> _AIM OF THE TASK_: Exactly the lines from the one with "Task: Open the Status field dropdown" through the end of the records below are needed, minus any pictures.

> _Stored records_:
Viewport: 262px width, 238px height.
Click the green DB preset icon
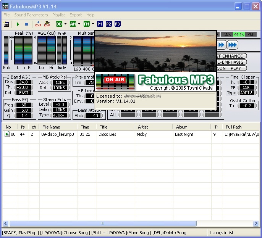click(59, 24)
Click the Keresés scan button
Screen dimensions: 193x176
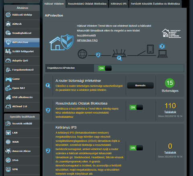click(x=140, y=85)
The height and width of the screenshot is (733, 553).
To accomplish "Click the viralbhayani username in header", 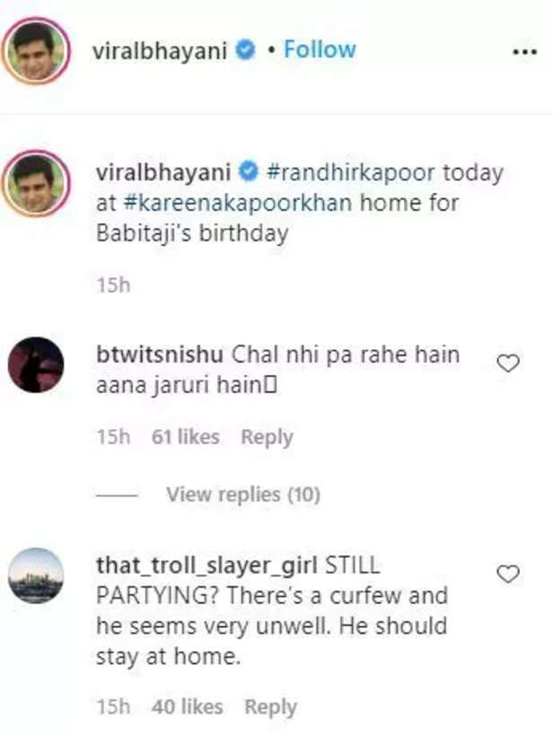I will 162,50.
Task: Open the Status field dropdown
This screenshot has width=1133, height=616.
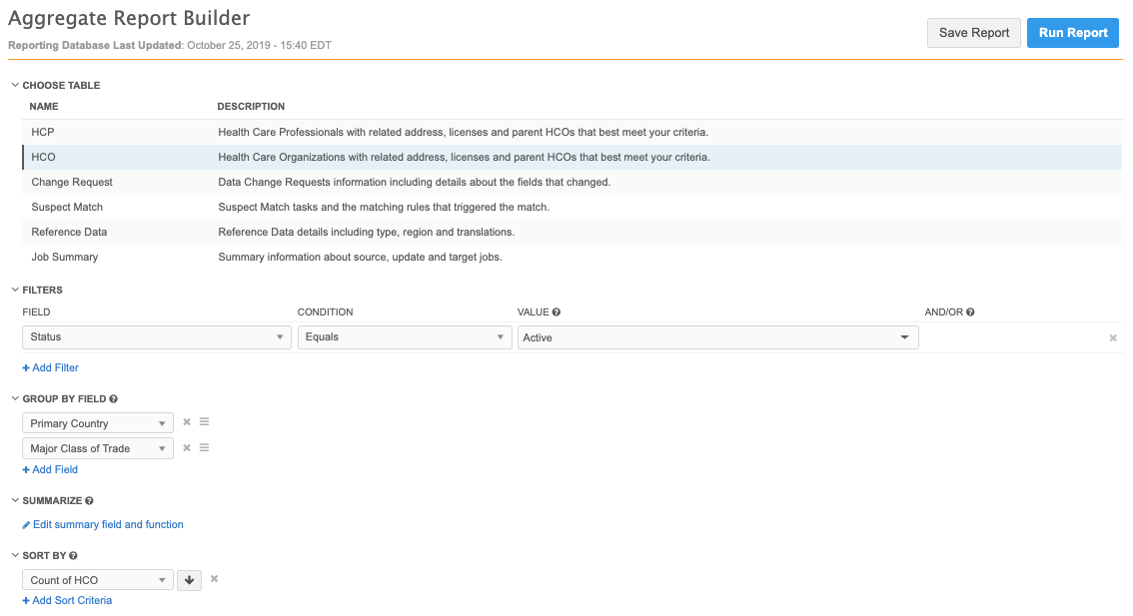Action: pyautogui.click(x=157, y=337)
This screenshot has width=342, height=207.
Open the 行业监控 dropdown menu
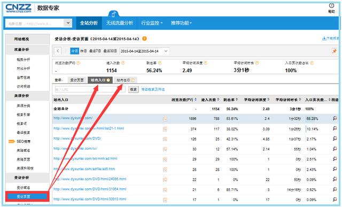click(152, 23)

> _RESULT OF THE TASK_:
Task: Open the Status field dropdown
This screenshot has width=1133, height=616.
Action: pyautogui.click(x=157, y=337)
This screenshot has width=342, height=207.
Open the 行业监控 dropdown menu
click(152, 23)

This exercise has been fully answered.